**PROBLEM DETAILS:**
Return everything in the forest tenure text from "The bulk of" down to "owned by communities.", copied word for word.

::: TEXT EXTRACT

While the answers are rarely clear, and frequently contested, the Rights and Resources Initiative (RRI) and its Partners have been developing approaches to answering it since 2002. RRI’s recent report, What Future for Reform? Progress and slowdown in forest tenure reform since 2002, is the latest in a series of reports tracking developments related to four different statutory forest tenure categories: 1) forest land under government administration; 2) forest land designated for Indigenous Peoples and local communities; 3) forest land owned by Indigenous Peoples and local communities; and 4) forest land owned by individuals and firms.
The report presents tenure data from 2002 and 2013 under these four categories for 52 countries, representing nearly 90 percent of the global forest area. Of these, the 40 countries that have complete data for each category and time-period exclusively inform the global aggregates. The aggregates for low and middle income countries (LMICs) are drawn from 33 countries.
Key findings
On a global scale, it is clear that while governments have increasingly recognized indigenous and local community control and ownership of forest land, governments retain the lion’s share of the global forest estate. Between 2002 and 2013, the proportion of forests owned or controlled by Indigenous Peoples and local communities increased from just over 11 percent of the global forest estate (at least 383 Mha) to 15.5 percent (at least 511 Mha). The proportion owned by individuals and firms only increased by 0.6 percent over this same time period.
The bulk of the global forest tenure transition toward indigenous and local community control and ownership took place in LMICs from 2002 to 2013. In fact, almost all (97 percent) of the global change in the recognition of community rights over the 2002-2013 period took place in LMICs. More specifically, the proportion under community ownership or control in LMICs rose from just over 21 percent of forest area (at least 353 Mha) to 30 percent (at least 478 Mha) in 2013. This equates to an increase of at least 125 Mha of forests in which communities’ rights have been recognized. More than 62 percent of these 125 Mha are owned by communities.
However, there is considerable regional variation in statutory recognition of forest land rights, with most of the tenure transition taking place in Latin America, and the implementation of reforms in sub-Saharan Africa lagging far behind the other regions. While the report delves more deeply into the regional nuances of the forest tenure transition, it is striking that 80 percent of the total forest area legally owned by Indigenous Peoples and local communities in 2013 is found in only five countries. China and Brazil alone account for 55 percent of the global area, while Colombia, Mexico, and Papua New Guinea account for another 25 percent. On the other end of the spectrum, many of the countries with the world’s remaining tropical forests have failed to implement meaningful tenure reforms in terms of recognizing local rights. Ninety-nine percent of the forests in the Congo Basin and peninsular Southeast Asia remain under government administration.

::::::
::: SUPPLIED ENTRIES

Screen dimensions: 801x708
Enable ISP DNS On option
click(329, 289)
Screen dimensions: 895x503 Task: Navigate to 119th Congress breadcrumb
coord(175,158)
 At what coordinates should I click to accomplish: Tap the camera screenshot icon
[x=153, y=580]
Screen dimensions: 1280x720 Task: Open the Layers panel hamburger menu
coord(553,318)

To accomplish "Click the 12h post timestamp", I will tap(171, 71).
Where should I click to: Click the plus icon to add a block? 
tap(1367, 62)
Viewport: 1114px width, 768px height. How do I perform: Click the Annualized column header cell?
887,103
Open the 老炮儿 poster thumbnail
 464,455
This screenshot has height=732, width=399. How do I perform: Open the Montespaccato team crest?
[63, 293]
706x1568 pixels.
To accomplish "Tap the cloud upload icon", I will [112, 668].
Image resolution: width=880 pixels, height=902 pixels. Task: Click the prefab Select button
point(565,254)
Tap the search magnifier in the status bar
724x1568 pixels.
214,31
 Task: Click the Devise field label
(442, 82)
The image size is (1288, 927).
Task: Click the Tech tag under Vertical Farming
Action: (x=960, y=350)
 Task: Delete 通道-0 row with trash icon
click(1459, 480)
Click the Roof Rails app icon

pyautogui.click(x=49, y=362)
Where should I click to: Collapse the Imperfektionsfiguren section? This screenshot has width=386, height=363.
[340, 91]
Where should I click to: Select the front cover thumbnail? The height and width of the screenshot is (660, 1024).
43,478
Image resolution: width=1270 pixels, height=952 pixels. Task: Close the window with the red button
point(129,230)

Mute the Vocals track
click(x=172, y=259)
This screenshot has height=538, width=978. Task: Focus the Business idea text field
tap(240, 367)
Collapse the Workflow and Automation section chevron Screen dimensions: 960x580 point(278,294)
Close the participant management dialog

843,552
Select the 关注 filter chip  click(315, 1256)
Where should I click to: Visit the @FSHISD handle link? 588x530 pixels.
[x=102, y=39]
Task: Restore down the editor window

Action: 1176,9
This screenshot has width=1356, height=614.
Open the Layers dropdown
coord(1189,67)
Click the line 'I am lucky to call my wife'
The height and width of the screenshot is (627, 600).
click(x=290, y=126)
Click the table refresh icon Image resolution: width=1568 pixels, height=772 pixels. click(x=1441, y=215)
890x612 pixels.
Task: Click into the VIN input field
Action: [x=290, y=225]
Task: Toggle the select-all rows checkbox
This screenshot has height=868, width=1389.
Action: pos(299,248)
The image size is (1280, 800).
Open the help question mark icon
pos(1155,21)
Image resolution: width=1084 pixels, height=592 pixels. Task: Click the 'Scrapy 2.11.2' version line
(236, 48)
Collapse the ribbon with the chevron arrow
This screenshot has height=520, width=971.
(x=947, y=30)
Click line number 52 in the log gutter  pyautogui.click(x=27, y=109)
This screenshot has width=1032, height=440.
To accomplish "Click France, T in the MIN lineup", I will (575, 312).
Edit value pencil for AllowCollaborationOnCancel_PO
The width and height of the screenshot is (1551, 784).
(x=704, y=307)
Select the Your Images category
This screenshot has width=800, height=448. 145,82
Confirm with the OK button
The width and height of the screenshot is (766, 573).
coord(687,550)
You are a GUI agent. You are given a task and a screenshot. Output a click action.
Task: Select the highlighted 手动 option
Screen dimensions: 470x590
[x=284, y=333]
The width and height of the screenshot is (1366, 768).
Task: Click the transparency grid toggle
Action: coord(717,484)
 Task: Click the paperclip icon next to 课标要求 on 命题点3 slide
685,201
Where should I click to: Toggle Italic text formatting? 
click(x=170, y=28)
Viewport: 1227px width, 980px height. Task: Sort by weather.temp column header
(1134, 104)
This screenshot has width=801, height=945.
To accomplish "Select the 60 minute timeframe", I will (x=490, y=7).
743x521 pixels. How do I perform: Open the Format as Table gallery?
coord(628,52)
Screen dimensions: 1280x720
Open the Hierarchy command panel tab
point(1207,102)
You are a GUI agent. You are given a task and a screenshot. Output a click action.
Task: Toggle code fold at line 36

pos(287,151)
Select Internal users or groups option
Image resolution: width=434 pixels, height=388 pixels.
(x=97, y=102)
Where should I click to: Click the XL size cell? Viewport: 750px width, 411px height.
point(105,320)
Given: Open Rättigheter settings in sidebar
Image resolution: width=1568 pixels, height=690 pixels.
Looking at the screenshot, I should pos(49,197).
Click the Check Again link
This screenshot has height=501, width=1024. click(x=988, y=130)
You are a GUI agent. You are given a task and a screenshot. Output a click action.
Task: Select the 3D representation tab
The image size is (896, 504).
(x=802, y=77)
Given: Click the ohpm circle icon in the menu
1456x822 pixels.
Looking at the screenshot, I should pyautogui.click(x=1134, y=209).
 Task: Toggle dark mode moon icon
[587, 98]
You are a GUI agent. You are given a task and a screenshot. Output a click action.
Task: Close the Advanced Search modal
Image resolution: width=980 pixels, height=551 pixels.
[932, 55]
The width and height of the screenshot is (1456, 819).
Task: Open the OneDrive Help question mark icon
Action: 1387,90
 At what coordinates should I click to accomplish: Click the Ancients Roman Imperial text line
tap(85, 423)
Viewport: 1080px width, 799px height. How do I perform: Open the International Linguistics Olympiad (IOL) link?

::::::

**ANSWER TO THE TASK:**
The bulk of the global forest tenure transition toward indigenous and local community control and ownership took place in LMICs from 2002 to 2013. In fact, almost all (97 percent) of the global change in the recognition of community rights over the 2002-2013 period took place in LMICs. More specifically, the proportion under community ownership or control in LMICs rose from just over 21 percent of forest area (at least 353 Mha) to 30 percent (at least 478 Mha) in 2013. This equates to an increase of at least 125 Mha of forests in which communities’ rights have been recognized. More than 62 percent of these 125 Mha are owned by communities.